### WORKING DATA ###

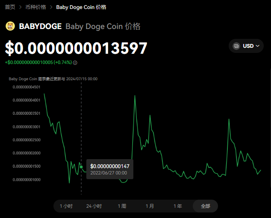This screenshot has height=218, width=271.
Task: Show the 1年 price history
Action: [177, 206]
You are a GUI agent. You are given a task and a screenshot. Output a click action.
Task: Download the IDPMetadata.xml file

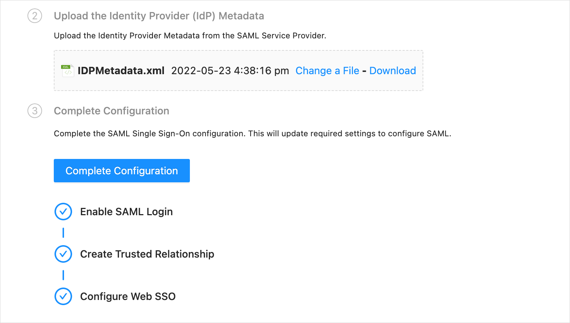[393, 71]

###
### WORKING DATA ###

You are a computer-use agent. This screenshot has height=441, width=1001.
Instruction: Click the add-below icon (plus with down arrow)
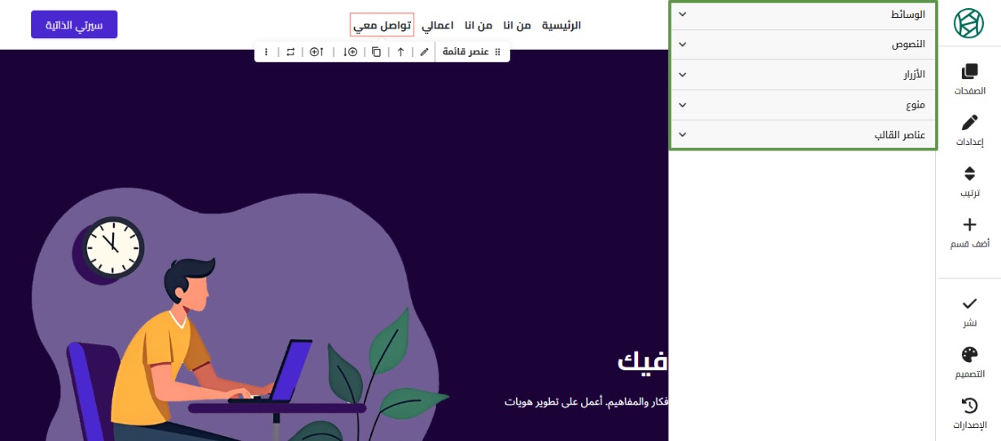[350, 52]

###

→ GOAL:
Show every line above that contains the string "agent". Case counts.

→ EXERCISE RESPONSE:
You are a GUI agent. You are given a task and a screenshot. Output a click action.
You are a computer-use agent. This screenshot has height=441, width=1001.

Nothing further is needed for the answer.